One of many creative projects resulting from the events of the past two years, Isolated // Together brought three of the province’s heritage arts organizations together with 34 artists to document the COVID-19 experience through dance, film, music, spoken word, photography and visual arts.
Matt Carter
It all started with a conversation.
As theatres and performing arts organizations across the country were forced to close their doors and cancel productions following the arrival of COVID-19, the future for the performing arts was looking pretty bleak. The entire industry was placed on hold, indefinitely.
Like arts administrators everywhere at the time, Susan Chalmers-Gauvin, CEO and co-founder of Atlantic Ballet Theatre of Canada and Igor Dobrovolskiy, the company’s Artistic Director were doing a lot of soul searching as the news settled in.
“This was before there were any federal supports in place and the arts community was in freefall. We were in lockdown and we were scared,” said Chalmers-Gauvin.
“At some point Igor and I were having a conversation and he said, ‘I think we should be documenting this time in our history.’ And within 24 hours I received an email from Harrison Burton [at the media company] Brainworks saying basically the same thing.
“Burton was at home thinking about everything going on and asked if he could do something with us at Atlantic Ballet Theatre.”
Shortly after, Chalmers-Gauvin, Dobrovolskiy and Burton hopped on a call and started brainstorming ideas. Things began to take shape quickly.
“It all kind of seemed like a crazy idea,” said Chalmers-Gauvin. “But it was an opportunity to connect and to have a creative conversation when all this was happening around us. It was really heartwarming.”
The project grew to also involve Theatre New Brunswick and the Beaverbrook Art Gallery, each leading a separate task that would eventually form the body of work included in the performance/exhibition piece Isolated // Together.
For their part, Atlantic Ballet Theatre and Brainworks choreographed and filmed several videos with dancers performing in empty locations that would have otherwise been bustling with activity. The Moncton Market, the airport and many outdoor locations to name a few. Fredericton physical theatre company Solo Chicken Productions, Saint John’s Connection Dance Works, and dancer/choreographer Possesom Paul also contributed to the series. In total, 14 videos were made with original music composed by Clifford J. Doucette.
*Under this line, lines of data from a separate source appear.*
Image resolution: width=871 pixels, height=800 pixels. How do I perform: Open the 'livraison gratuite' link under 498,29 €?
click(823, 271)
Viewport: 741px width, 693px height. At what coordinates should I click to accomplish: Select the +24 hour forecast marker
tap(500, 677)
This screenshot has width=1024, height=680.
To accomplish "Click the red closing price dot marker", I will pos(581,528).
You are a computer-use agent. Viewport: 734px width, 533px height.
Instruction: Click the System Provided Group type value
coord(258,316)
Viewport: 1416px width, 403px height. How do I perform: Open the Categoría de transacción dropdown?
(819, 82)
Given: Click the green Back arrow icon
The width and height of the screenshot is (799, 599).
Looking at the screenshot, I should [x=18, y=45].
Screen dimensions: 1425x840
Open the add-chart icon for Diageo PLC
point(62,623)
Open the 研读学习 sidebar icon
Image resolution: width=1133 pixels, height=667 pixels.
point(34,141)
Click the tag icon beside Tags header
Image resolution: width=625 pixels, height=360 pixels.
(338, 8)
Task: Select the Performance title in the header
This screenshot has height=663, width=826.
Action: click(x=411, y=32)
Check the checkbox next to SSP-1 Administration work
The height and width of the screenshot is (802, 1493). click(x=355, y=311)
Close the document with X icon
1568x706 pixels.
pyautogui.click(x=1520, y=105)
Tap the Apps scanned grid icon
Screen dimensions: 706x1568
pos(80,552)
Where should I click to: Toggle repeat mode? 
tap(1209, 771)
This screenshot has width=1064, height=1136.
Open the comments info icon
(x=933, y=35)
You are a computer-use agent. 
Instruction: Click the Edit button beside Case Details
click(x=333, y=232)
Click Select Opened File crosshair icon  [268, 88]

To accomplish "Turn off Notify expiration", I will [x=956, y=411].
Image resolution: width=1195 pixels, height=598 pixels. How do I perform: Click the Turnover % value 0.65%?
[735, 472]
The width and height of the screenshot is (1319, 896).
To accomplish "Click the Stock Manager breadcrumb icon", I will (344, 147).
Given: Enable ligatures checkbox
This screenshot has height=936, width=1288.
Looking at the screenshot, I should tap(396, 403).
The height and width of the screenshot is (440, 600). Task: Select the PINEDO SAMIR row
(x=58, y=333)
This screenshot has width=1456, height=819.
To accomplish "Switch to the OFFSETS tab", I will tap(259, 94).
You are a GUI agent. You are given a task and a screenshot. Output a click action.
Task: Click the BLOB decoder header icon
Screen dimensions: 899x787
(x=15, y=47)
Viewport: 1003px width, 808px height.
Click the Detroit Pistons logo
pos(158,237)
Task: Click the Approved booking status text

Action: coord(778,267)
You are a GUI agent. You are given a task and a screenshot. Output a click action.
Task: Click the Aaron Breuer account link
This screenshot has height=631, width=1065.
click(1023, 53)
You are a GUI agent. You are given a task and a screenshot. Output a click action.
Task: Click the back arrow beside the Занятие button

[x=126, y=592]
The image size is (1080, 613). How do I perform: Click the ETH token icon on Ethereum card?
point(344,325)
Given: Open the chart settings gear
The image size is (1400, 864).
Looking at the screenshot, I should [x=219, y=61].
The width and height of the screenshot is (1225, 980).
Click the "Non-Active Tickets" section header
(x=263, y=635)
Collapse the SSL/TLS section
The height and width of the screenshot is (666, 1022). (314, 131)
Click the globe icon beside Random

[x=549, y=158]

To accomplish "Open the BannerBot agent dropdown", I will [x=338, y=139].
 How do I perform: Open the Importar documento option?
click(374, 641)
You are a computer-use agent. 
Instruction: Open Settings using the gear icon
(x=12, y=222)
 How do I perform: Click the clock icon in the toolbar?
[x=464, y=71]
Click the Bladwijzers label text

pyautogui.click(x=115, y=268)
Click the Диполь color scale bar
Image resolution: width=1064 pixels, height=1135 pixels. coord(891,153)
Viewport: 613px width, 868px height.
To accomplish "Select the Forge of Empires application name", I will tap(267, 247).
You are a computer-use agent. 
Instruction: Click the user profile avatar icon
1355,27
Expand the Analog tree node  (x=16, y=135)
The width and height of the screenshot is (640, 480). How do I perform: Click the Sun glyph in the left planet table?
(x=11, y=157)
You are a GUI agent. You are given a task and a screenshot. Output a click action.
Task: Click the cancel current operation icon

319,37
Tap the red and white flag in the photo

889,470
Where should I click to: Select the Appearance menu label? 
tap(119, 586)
The Beaverbrook Art Gallery commissioned 14 visual artists to create masks that in some way represented their own experience at the time resulting in a beautifully broad range of designs, shapes and interpretations of what a mask can be.
“We knew at the time that masks would be part of our lives for a long time so that got us thinking about how a visual artists might represent their experience in that way,” said Chalmers-Gauvin.
At the time, Theatre New Brunswick had already been collecting stories about the pandemic’s arrival from patrons and friends through its project, Dear Rona. When asked to be a partner in this collaborative project by collecting stories from the community, the organization simply had to build upon its existing work to gather more voices from a broader portion of the province.
“Instead of waiting for the stories to come to us, we got active and sought out voices from our community,” said TNB Artistic Director Natasha MacLellan. “With help from our friends at the Multicultural Association of Fredericton and The Ville, we were able to document stories in English, French, Mandarin, Tamil, Filipino, Mi’kmag, Arabic and Hebrew to really highlight our province’s diversity and the range of experience this pandemic brought to us as a community.”
All of these various aspects reflecting the early days of the COVID-19 experience make up the current exhibition now on display at the Beaverbrook Art Gallery, which includes an isolation booth where visitors can curate their own mulit-media experience based on the videos, photographs and collected stories.
The project was funded through a strategic initiative fund put in place by the Department of Tourism, Heritage and Culture with the specific intent to support arts organizations at the time.
“This project was a real gift because suddenly we all had something to focus on in this terrible time, said Chalmers-Gauvin. “We had an artistic focus and we were connecting with each other.”
Isolated // Together has been on display since the gallery reopened in early April. The current exhibition wraps up on April 30th with a live dance/story performance based on the work from the exhibition.
“We’re doing a performance that will include the dancers and the masks and spoken word. It will be fragments or elements of the process we went through in our creative vision.”
The performance will be followed by a talk featuring members of Atlantic Ballet Theatre, Theatre New Brunswick, the Beaverbrook Art Gallery and some of the individual artists involved.
“We’re going to talk about how we all came together, what the project was about and we expect a majority of the 34 artists involved in this project to be there,” said Chalmers-Gauvin. “Afterwards we’ll go downstairs to the isolation booth where the masks are on display and everyone in attendance will then have the opportunity to meet the artists and talk about the project in greater detail.”